Lemos também olhou para o céu, mas sem melancolia, e perguntou rindo:
— Uma
estrela? Ao meio-dia é raro...
— Oh! não
falo dessas, interrompeu Luís Tinoco; lá é que ela devia estar, ali no espaço
azul, entre as outras suas irmãs, mais velhas do que ela e menos formosas...
— Uma
moça?
— Uma
moca, é pouco; diga a mais gentil criatura que o sol ainda alumiou, uma
sílfide, a minha Beatriz, a minha Julieta, a minha Laura...
— Escusa
dizê-lo; deve ser muito formosa se fez apaixonar um poeta.
— Meu
amigo, o senhor é um grande homem; Laura é um anjo, e eu adoro-a...
— E ela?
— Ela
ignora talvez que eu me consumo.
— Isso é
mau!
— Que
quer? disse Luís Tinoco enxugando com o lenço uma lágrima imaginária; é fado
dos poetas arderem por coisas que não podem obter. É esse o pensamento de uns
versos que escrevi há oito dias. Publiquei-os no Caramanchão Literário.
— Que
diacho é isso?
— É a
minha folha, que eu lhe mando de quinze em quinze dias... E diz que lê as minhas obras!
— As obras
leio... Agora os títulos podem escapar. Vamos porém ao que importa. Ninguém lhe
contesta talento nem inspiração fecunda; mas o senhor ilude-se pensando que pode viver dos
versos e dos artigos literários... Note que os seus versos e os seus artigos
são muito superiores ao entendimento popular, e por isso devem ter muito menos aceitação.
Este
desenganar com as mãos cheias de rosas produziu salutar efeito no ânimo de Luís
Tinoco; o poeta não pôde sofrear um sorriso de satisfação e bem-aventurança. O
amigo do padrinho concluiu o seu discurso oferecendo-lhe um lugar de escrevente em casa
de um advogado. Luís Tinoco olhou para ele algum tempo sem dizer palavra.
Depois:
— Volto ao
foro, não? disse ele com a mais melancólica resignação deste mundo. Minha
inspiração deve descer outra vez a empoeirar-se nos libelos, a aturar os
rábulas, a engrolar o vocabulário da chicana! E a troco de quê? A troco de uns magros mil-réis que eu
não tenho e me são necessários para
viver. Isto é sociedade, doutor?
— Má
sociedade, se lhe parece, respondeu o Dr. Lemos com doçura, mas não há outra à mão, e a menos de não estar
disposto a reformá-la, não tem outro recurso senão tolerá-la e viver.
O poeta
deu alguns passos na sala; no fim de dois minutos estendeu a mão ao amigo.
—
Obrigado, disse ele, aceito; vejo que trata de meus interesses, sem desconhecer
que me oferece um exílio.
— Um
exílio e um ordenado, emendou o Dr. Lemos.
Daí a dias
estava o poeta a copiar razões de embargos e de apelação, a lastimar-se,
a maldizer da fortuna, sem adivinhar que daquele emprego devia nascer uma mudança nas suas aspirações.
O Dr. Lemos não lhe
falou
durante cinco meses. Um dia encontraram-se na rua. Perguntou-lhe pelo poema.
— Está
parado, respondeu Luís Tinoco.
— Deixa-o
de mão?
—
Conclui-lo-ei quando tiver tempo.
— E a
folha?
— Deve
saber que acabei com ela; não lha mando há muito tempo.
— É
verdade, mas podia ser um esquecimento. Muito me conta! Então acabou o Caramanchão Literário?
— Deixei-o
morrer no melhor período de vitalidade: tinha oitenta assinantes pagantes...
— Mas
então abandona as letras?
— Não,
mas... Adeus.
— Adeus.
Pareceu
simples tudo aquilo; mas tendo-se ganho alguma coisa, que era empregá-lo, o Dr.

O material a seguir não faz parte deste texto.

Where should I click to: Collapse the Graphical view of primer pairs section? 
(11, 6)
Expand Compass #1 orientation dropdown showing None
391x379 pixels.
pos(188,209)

Lemos deixou que o próprio poeta lhe fosse anunciar a causa do seu sono literário. Seria o namoro de
Laura?
Esta
Laura, preciso é que se diga, não era Laura, era simplesmente Inocência; o poeta chamava-lhe Laura nos seus
versos, nome que lhe parecia mais doce, e efetivamente o era. Até que ponto
existiu esse namoro, e em que proporções
correspondeu a moça à chama do rapaz? A história não conservou muita informação
a este respeito. O que se sabe com certeza é que um dia apareceu um rival no
horizonte, tão poeta como o padrinho de Luís Tinoco, elemento muito mais
conjugal do que o redator do Caramanchão Literário, e que de um só lance lhe derrubou todas as esperanças.
Não é
preciso dizer ao leitor que este acontecimento enriqueceu a literatura com uma
extensa e chorosa elegia, em que Luís Tinoco metrificou todas as queixas que
pode ter de uma mulher um namorado traído. Esta obra tinha por epígrafe o nessun maggior dolore do poeta florentino. Quando ele a acabou e emendou, releu-a em
voz alta, passeando na alcova, deu o último apuro a um ou outro verso, admirou
a harmonia de muitos, e singelamente
confessou de si para si que era a sua melhor produção. O Caramanchão Literário ainda existia; Luís Tinoco apressou-se a levar o escrito ao prelo, não
sem o ler aos seus colaboradores, cuja
opinião foi idêntica à dele. Apesar da dor que o devia consumir, o poeta leu as
provas com o maior desvelo e escrúpulo, assistiu à impressão dos primeiros exemplares da folha,
e durante muitos dias releu os versos
até cansar. Do que ele menos se lembrava era da perfídia que os inspirou.
Esta porém
não era a razão do sono literário de Luís Tinoco. A razão era puramente
política. O advogado, cujo escrevente ele era, tinha sido deputado e colaborava numa gazeta política. O
seu escritório era um centro, onde iam ter muitos homens públicos e se
conversava largamente dos partidos e do
governo. Luís Tinoco ouviu a princípio essas conversas com a indiferença de um
deus envolvido no manto da sua imortalidade. Mas a pouco e pouco foi adquirindo
gosto ao que ouvia. Já lia os discursos parlamentares
e os artigos de polêmica. Da atenção passou rapidamente ao entusiasmo, porque
naquele rapaz tudo era extremo, entusiasmo ou indiferença. Um dia levantou-se
com a convicção de que os seus destinos eram
políticos.
— A minha
carreira literária está feita, disse ele ao Dr. Lemos quando falaram nisto;
agora outro campo me chama.
— A
política? Parece-lhe que é essa a sua vocação?
—
Parece-me que posso fazer alguma coisa.
— Vejo que
é modesto, e não duvido que alguma voz interior o esteja convidando a queimar as suas asas de poeta.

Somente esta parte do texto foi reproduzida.